Let’s look at the top left plot. An athlete performs the first workout of the year, and she scores 100th. This plot says: there is no way we can accurately predict how she will finish. While the regression is statistically significant, the r-squared is 0.48, which isn’t very high. Just look at all the variation!
Now take a look at the top-right plot. After two workouts, the data tighten (this is partially an artifact of how I produced these data) and are better predicted by the red regression, but there is still a huge amount of variation that doesn’t fall directly on that red line. If all the points fall on that line, it suggest that we can easily predict overall place from placings after a given number of workouts. The r-squared is increased to 0.67, but someone ranked 100th after two workouts still has a good chance at qualifying for Regionals – that is, there are still a good number of points falling below the green line where x = 100.

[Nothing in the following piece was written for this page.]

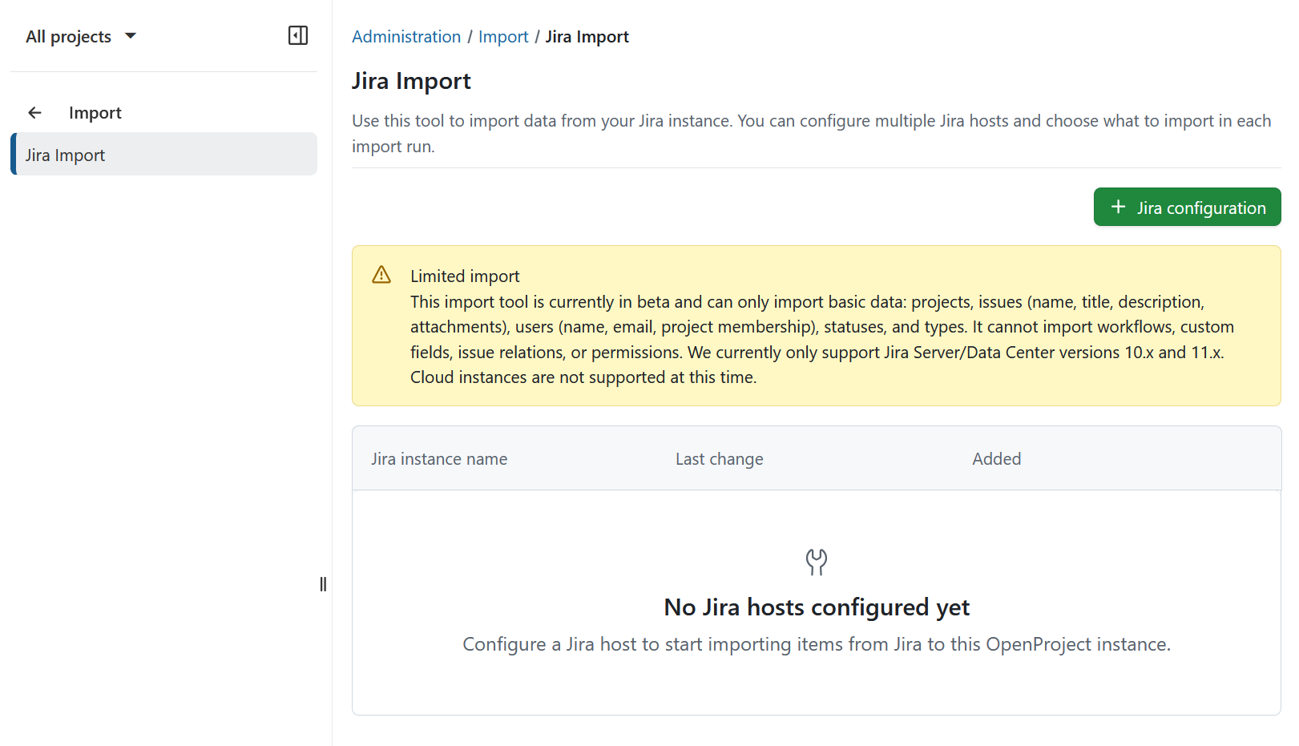Click the Jira instance name column header
The height and width of the screenshot is (746, 1299).
(x=439, y=458)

Notice that the data get closer to the red line (the regression) as more workouts are added. Makes sense: if you’re ranked 100th after four workouts, it’s pretty unlikely that the 5th workout will swing you up or down too much in the overall rankings. But it does happen.
I generated the mid-Open rankings (overall placings after 1, 2, 3, and 4 workouts) with the sample() function in R, which gives me some ‘randomness’. For instance, sample() was used to randomly select two workout-specific placings of the total five for a given athlete and given Open competition. Thus, ‘Placing after 2 workouts’ is not an athletes actual placing after 12.1 and 12.2, it’s a placing I calculated after drawing, at random, 2 of the 5 workouts for that athlete in 2012, and them ranking them with another R function (rank()). A problem with this approach: maximum rankings are capped at 180 for all the plots, but an athlete could have been ranked much higher in the actual Open. Figure 2 is an example where the actual workout placings are considered and used to predict overall placing. This is the same data as the top-left plot in Figure 1, but I haven’t ranked it myself. The data don’t even appear to be linear (the data look to be curving upwards), and the r-squared of the regression has fallen to 0.38. I can’t do this with the other three plots without copying the data from the Games webpage again.
There are other weird artifacts that I’ve introduced with these data, but I think the problems cause my results and conclusions to be conservative. That is, if I had all the data, there would be more variation and unpredictability… If you’re interested in knowing how, comment or ask.
This post presents more evidence that watching rankings closely early in an Open competition is of little value. Sure, it’s not going to be easy or likely that one will qualify for Regionals after hitting >300th place in a single workout, and it will be harder if you’re ranked 150th after three workouts… but it’s been done before. This is, again, a reason to stay positive, and to strive to be better.